[[ Page text open ]]

APM PMQ Leadership, Teams, and Conflict

Study APM PMQ Leadership, Teams, and Conflict: key concepts, common traps, and exam decision cues.

On this page

Leadership in PMQ is contextual. The best leadership style depends on urgency, team maturity, task clarity, risk, culture, and stakeholder expectations. A strong answer does not assume one leadership behaviour is always correct.

Team performance

Projects depend on temporary teams. The project manager may need to clarify roles, set expectations, create trust, manage interfaces, remove blockers, and support learning. Team development is not a one-time launch activity; it changes as the project moves through uncertainty and pressure.

Conflict

Conflict is not automatically bad. It may reveal unclear scope, resource pressure, stakeholder disagreement, or technical tradeoffs. The project manager should address the cause, not only the symptoms. Avoid exam answers that suppress all disagreement or escalate before attempting appropriate resolution.

[[ Page text closed ]]
[[ Given data open ]]

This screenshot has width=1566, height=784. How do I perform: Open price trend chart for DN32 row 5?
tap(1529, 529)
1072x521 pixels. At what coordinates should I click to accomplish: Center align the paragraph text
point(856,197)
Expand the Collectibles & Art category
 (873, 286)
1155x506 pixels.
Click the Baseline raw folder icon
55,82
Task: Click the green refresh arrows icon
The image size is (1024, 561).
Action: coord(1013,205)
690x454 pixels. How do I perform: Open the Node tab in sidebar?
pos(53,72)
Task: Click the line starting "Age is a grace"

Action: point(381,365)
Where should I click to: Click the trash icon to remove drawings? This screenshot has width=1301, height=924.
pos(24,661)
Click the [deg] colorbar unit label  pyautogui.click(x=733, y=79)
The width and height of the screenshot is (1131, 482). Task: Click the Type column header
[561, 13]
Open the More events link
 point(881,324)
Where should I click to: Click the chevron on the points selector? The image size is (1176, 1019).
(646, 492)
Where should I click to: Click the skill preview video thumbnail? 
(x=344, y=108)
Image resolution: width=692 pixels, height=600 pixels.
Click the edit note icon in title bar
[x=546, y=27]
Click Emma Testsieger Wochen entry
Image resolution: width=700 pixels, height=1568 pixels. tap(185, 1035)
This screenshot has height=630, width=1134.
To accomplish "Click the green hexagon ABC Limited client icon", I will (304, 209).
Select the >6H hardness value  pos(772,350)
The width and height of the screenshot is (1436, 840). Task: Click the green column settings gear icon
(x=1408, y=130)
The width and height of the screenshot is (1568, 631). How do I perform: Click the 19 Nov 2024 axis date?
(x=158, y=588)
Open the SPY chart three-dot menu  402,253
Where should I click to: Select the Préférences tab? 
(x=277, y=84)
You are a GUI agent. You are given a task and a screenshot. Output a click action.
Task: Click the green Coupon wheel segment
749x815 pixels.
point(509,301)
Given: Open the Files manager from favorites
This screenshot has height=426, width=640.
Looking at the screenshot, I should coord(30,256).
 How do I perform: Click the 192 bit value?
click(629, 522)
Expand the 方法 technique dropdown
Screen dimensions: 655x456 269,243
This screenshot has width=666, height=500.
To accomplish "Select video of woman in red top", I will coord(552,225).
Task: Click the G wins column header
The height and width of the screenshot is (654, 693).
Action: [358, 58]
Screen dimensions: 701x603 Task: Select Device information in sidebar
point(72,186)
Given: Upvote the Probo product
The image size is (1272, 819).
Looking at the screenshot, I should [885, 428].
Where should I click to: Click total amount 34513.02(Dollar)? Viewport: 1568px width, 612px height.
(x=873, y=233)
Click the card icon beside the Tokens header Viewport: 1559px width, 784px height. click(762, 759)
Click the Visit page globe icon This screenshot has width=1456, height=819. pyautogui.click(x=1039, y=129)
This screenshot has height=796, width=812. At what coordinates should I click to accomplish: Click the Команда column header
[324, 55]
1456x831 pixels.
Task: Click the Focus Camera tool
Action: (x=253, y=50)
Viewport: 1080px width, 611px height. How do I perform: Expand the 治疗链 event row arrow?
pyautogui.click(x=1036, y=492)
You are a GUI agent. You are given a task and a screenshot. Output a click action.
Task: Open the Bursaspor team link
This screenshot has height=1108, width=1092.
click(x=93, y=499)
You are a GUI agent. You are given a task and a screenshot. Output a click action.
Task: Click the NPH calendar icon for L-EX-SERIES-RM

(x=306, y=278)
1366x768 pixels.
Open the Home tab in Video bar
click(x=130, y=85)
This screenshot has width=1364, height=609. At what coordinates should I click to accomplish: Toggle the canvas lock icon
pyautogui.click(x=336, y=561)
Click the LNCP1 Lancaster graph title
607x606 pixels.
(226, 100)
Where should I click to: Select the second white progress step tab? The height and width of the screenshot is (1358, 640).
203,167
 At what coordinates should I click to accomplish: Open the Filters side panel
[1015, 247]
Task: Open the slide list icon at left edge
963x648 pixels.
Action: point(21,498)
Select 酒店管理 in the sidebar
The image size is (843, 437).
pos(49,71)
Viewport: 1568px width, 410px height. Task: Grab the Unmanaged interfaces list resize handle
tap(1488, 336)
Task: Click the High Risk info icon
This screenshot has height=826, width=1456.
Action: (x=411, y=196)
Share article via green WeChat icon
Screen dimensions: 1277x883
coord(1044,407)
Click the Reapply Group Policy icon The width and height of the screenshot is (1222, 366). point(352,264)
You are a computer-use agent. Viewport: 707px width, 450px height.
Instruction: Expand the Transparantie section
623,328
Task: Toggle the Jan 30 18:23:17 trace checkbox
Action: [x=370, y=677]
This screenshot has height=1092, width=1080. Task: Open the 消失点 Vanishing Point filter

[[ Given data closed ]]

Continue the study page on leadership, teams, and conflict, picking up right after its last sentence.

◆ **Task response**
Sample Exam Question

A technical team is arguing about two feasible solution options. The disagreement is delaying a decision, but both options have different risk and cost implications. What should the project manager do?

A. Suppress discussion and choose randomly.
B. Facilitate evaluation against project objectives, constraints, risk, and stakeholder needs.
C. Escalate immediately without analysis.
D. Ignore the disagreement until implementation.

Best answer: B

Why: The project manager should use conflict constructively by linking options to project objectives and constraints.